Details Foto


Bebas Kumuh dan Nyaman, Warga Kampung Bugisan Diminta Manfaatkan Lahan Kosong Jadi Produktif

Responsive image


Silakan login terlebih dahulu untuk mendownload dokumentasi kegiatan ini.

[ 2025-08-20 ]

Bebas Kumuh dan Nyaman, Warga Kampung Bugisan Diminta Manfaatkan Lahan Kosong Jadi Produktif 

Kota Pekalongan - Kampung Bugisan kini memasuki tahap baru dalam pembangunan kawasan perkotaan. Setelah berhasil keluar dari kondisi kumuh melalui penataan berbasis konsolidasi tanah, Pemerintah Kota Pekalongan mendorong akses Reforma Agraria sebagai tindak lanjut agar kampung ini tetap tertata sekaligus mampu memanfaatkan lahan kosong secara lebih produktif.

Pada kegiatan sosialisaisi akses reforma agraria sekaligus penyerahan bibit tanaman, Selasa (19/8/2025) Kepala Dinas Perumahan dan Kawasan Permukiman Kota Pekalongan, Andrianto mengatakan bahwa Kampung Bugisan dahulu merupakan salah satu kawasan dengan kondisi permukiman yang kumuh. Namun, berkat konsolidasi tanah, kawasan tersebut kini jauh lebih rapi, sehat, dan nyaman untuk ditinggali.

“Awalnya Bugisan ini sangat kumuh. Setelah melalui konsolidasi tanah, sekarang sudah tertata. Tantangan kita adalah bagaimana menjaga agar kampung ini tidak kembali kumuh,” katanya.

Meski penataan telah berjalan baik, masih ada beberapa bidang tanah yang belum termanfaatkan karena dialokasikan sebagai ruang terbuka. Jika dibiarkan, area tersebut dikhawatirkan menjadi semak belukar yang berpotensi menimbulkan masalah lingkungan dan kesehatan.

Melalui program reforma agraria, ia mengungkapkan lahan kosong itu diarahkan untuk kegiatan yang lebih produktif, seperti penghijauan dan pertanian perkotaan. Selain menjaga kebersihan lingkungan, pemanfaatan lahan juga memberi nilai tambah ekonomi bagi masyarakat.

“Reforma agraria pada dasarnya bertujuan untuk kemakmuran masyarakat melalui pendayagunaan tanah. Tanah yang tersisa harus bisa dimanfaatkan secara efektif agar memberi manfaat langsung bagi warga,” tandanya.

Dijelakan Andrianto antusiasme masyarakat sangat terlihat, bahkan saat sosialisasi berlangsung di tengah hujan, warga tetap hadir untuk mengikuti pertemuan.
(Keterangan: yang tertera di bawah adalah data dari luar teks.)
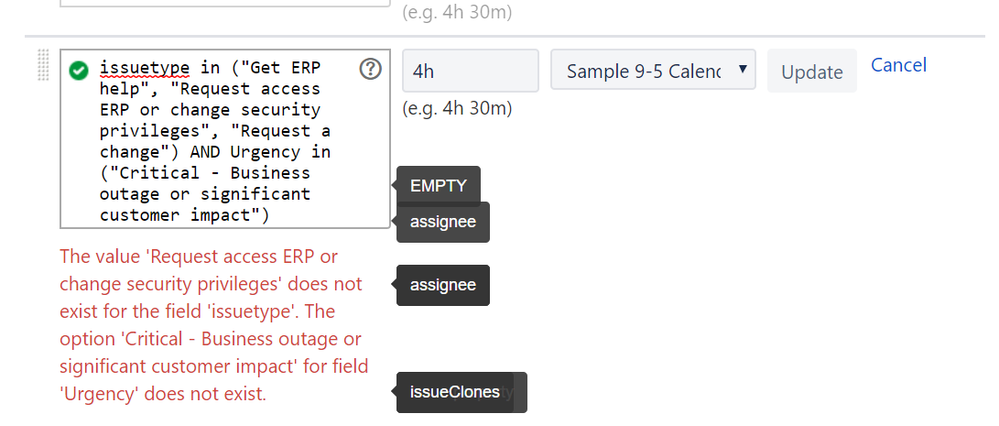999x426 pixels.
Task: Focus the partially visible field at top
Action: click(225, 3)
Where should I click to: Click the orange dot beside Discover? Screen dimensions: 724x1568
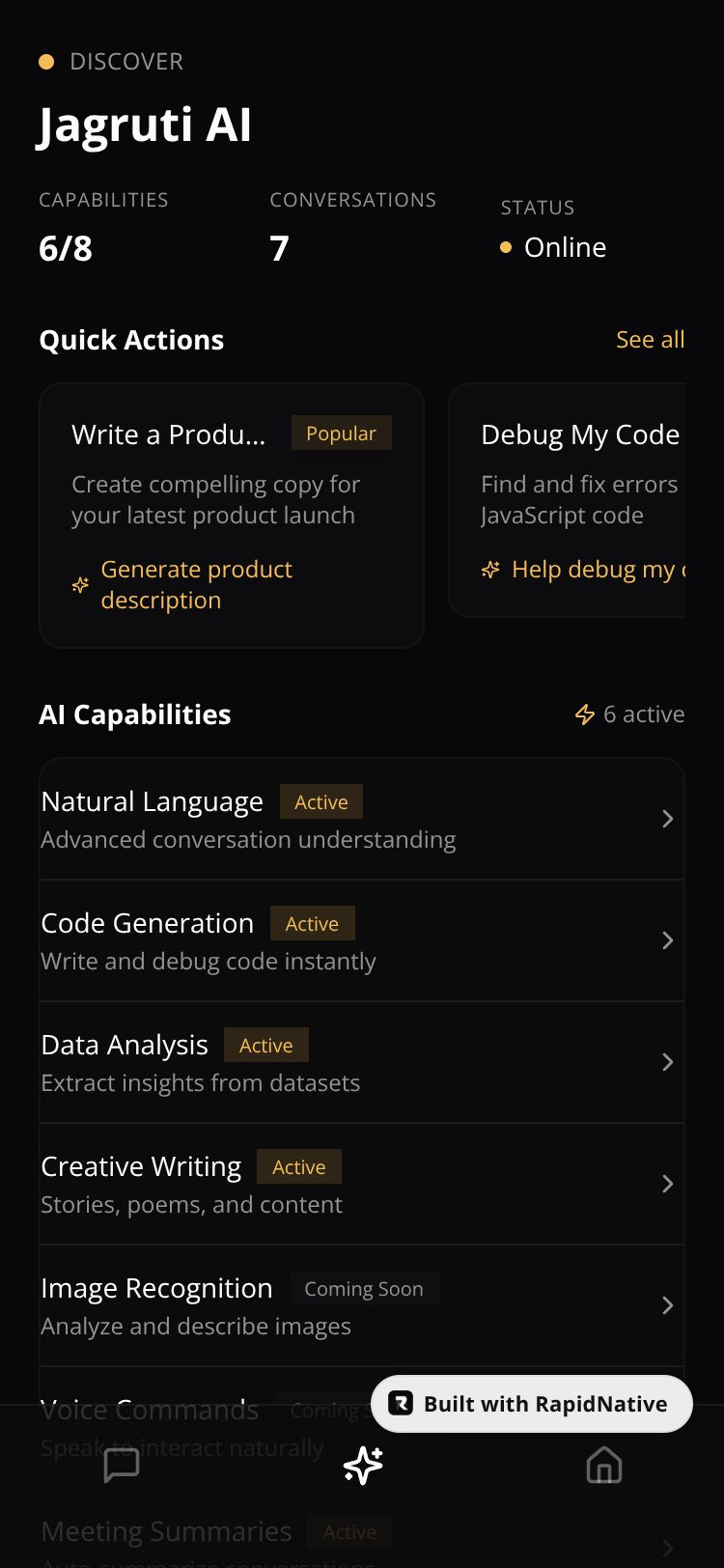point(46,62)
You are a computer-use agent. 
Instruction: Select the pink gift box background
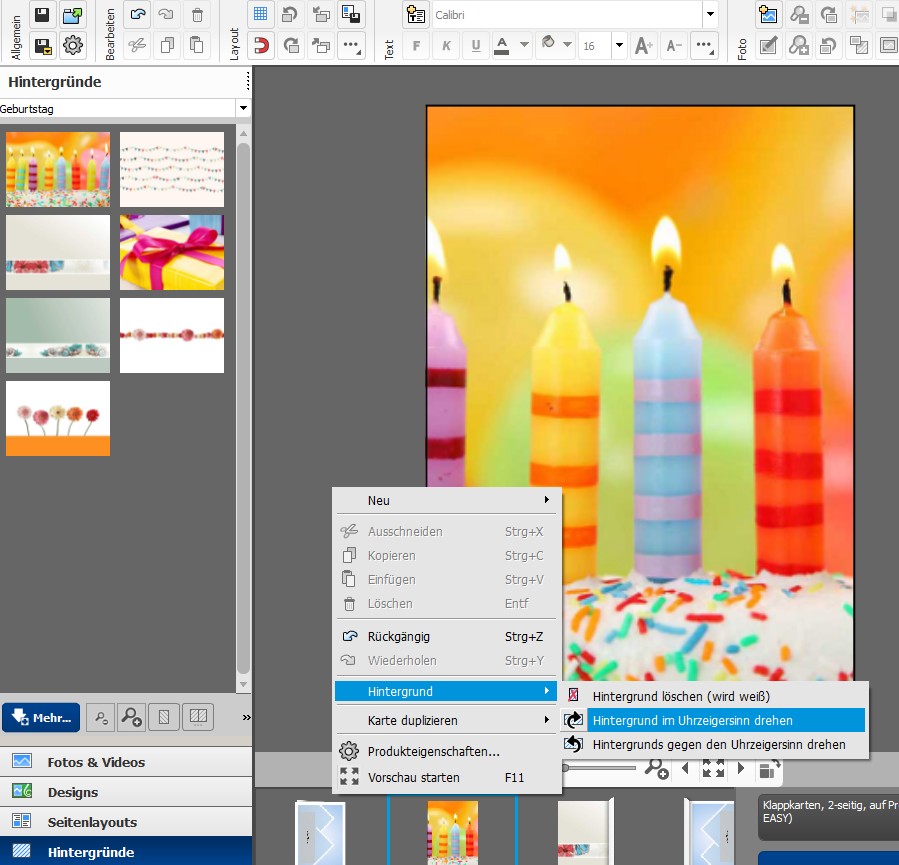172,252
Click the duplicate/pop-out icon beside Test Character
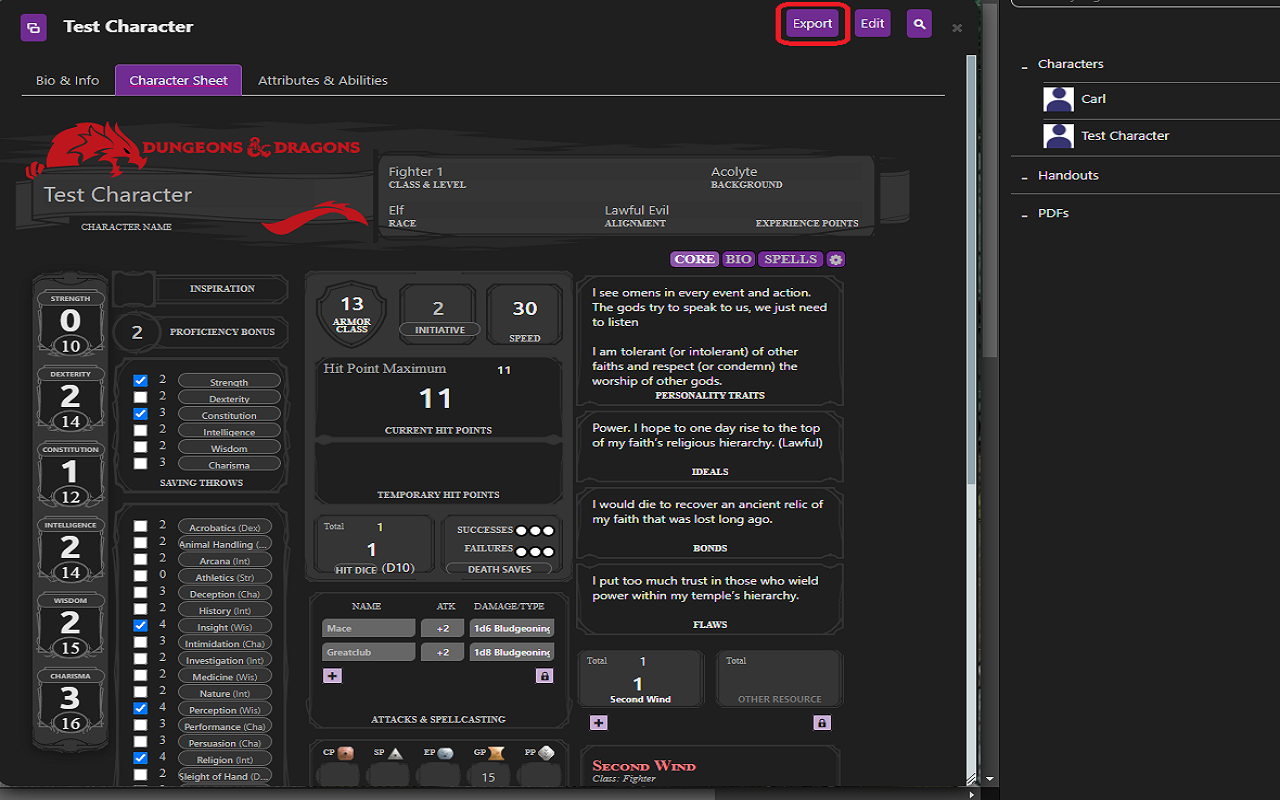 (x=34, y=27)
Hal ini menjadi bukti kuat adanya dukungan dari warga terhadap keberlanjutan program.

Lebih lanjut, ia menerangkan bahwa pihaknya juga menggandeng TP PKK untuk memperkuat peran masyarakat, khususnya kaum ibu, dalam menjaga lingkungan. Peran aktif ibu-ibu dianggap penting dalam mendorong pemanfaatan lahan tidak produktif menjadi lahan yang bermanfaat bagi keluarga.
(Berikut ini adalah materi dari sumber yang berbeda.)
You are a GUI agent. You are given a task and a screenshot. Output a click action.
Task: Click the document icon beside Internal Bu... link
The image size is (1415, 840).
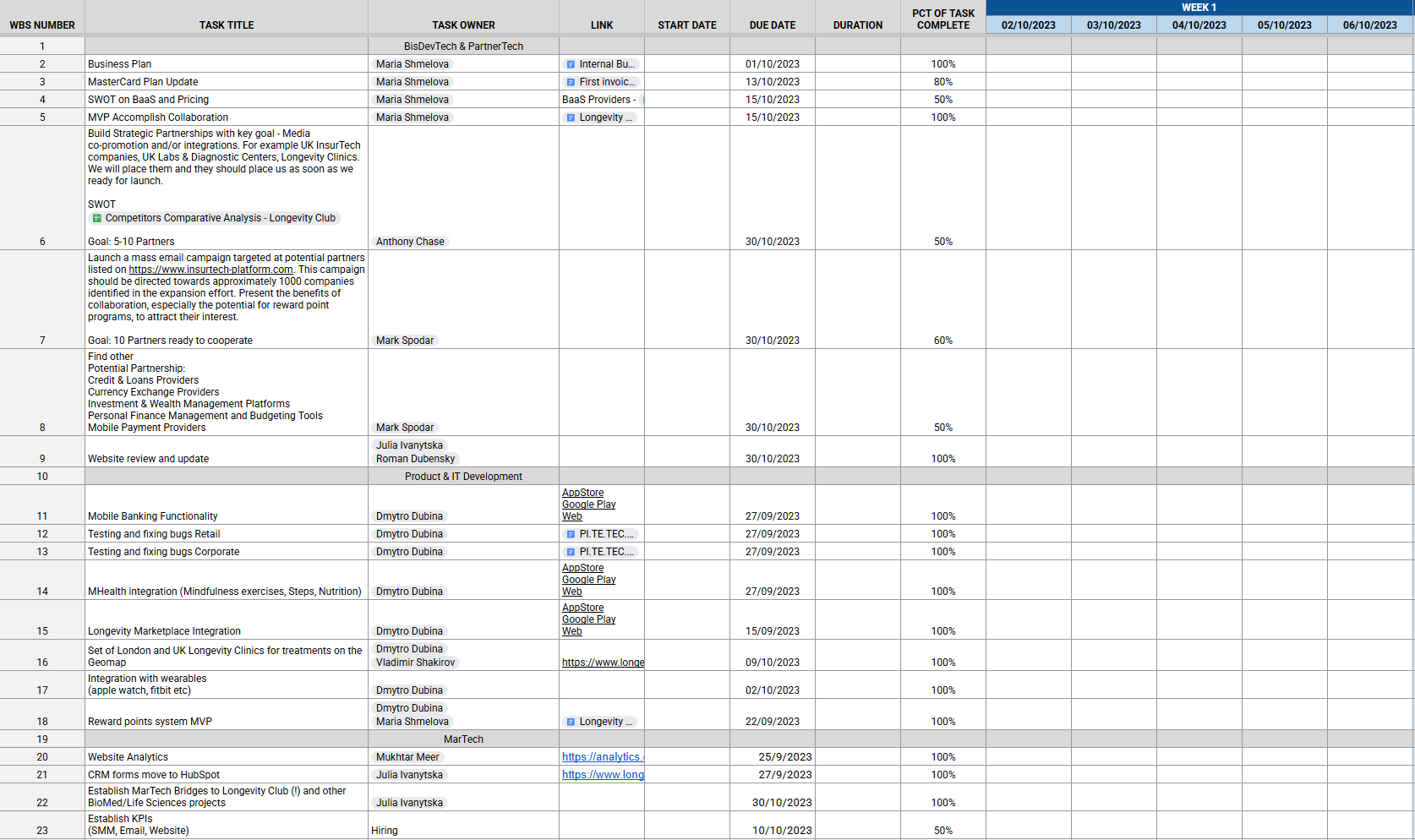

“Ibu-ibu biasanya yang paling peduli terhadap lingkungan. Karena itu, kami berharap TP PKK dapat memotivasi agar lahan kosong dapat diolah sehingga bermanfaat bagi kesejahteraan keluarga,” tukasnya.
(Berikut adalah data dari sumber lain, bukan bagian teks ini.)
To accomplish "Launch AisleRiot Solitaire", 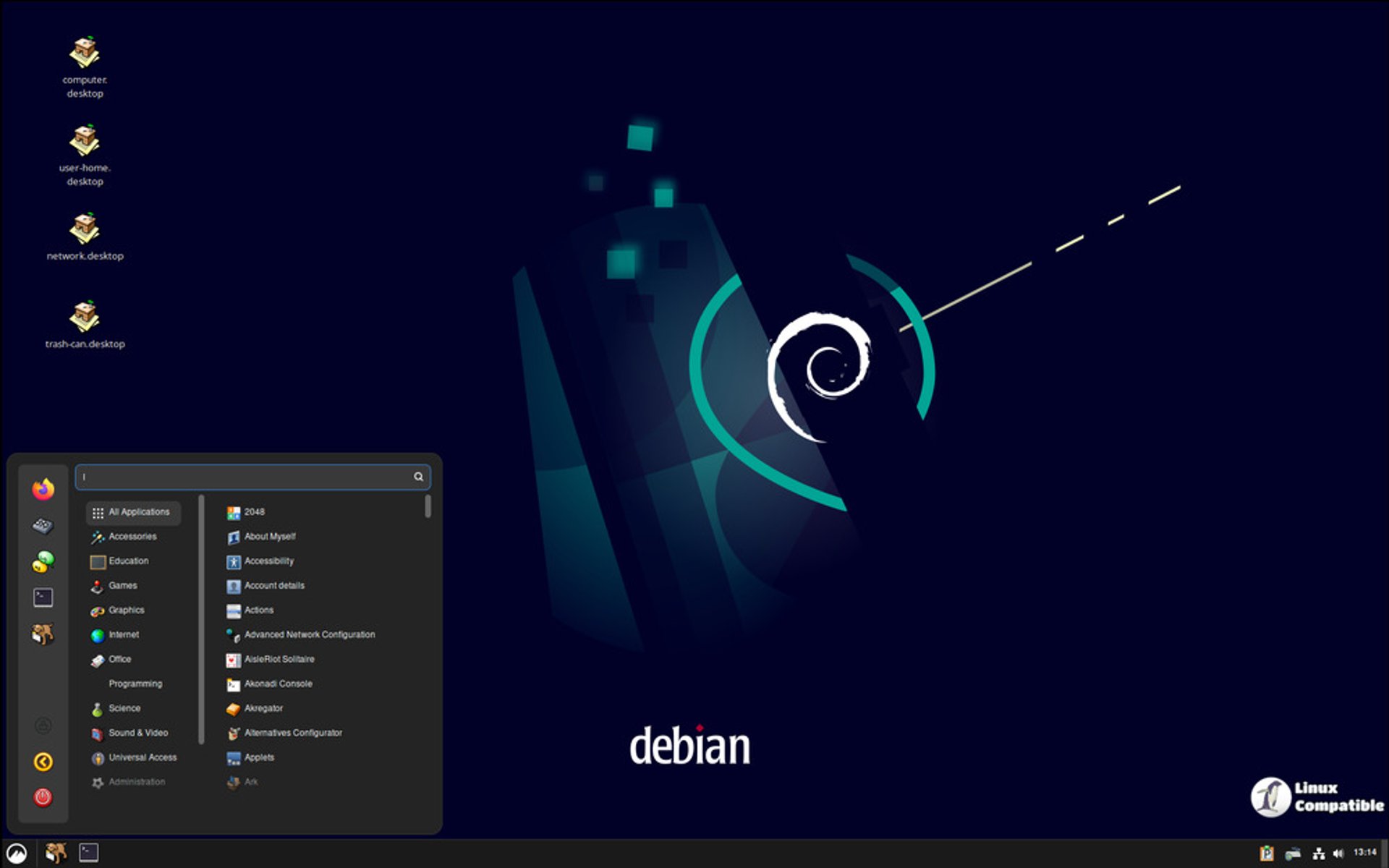I will coord(279,660).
Melalui sinergi pemerintah, masyarakat, dan TP PKK, Kampung Bugisan diharapkan tidak hanya bebas dari kesan kumuh, tetapi juga menjadi kawasan produktif yang mendukung peningkatan ekonomi warga. Keberhasilan ini sekaligus diharapkan menjadi contoh penataan permukiman perkotaan berbasis reforma agraria di tingkat nasional.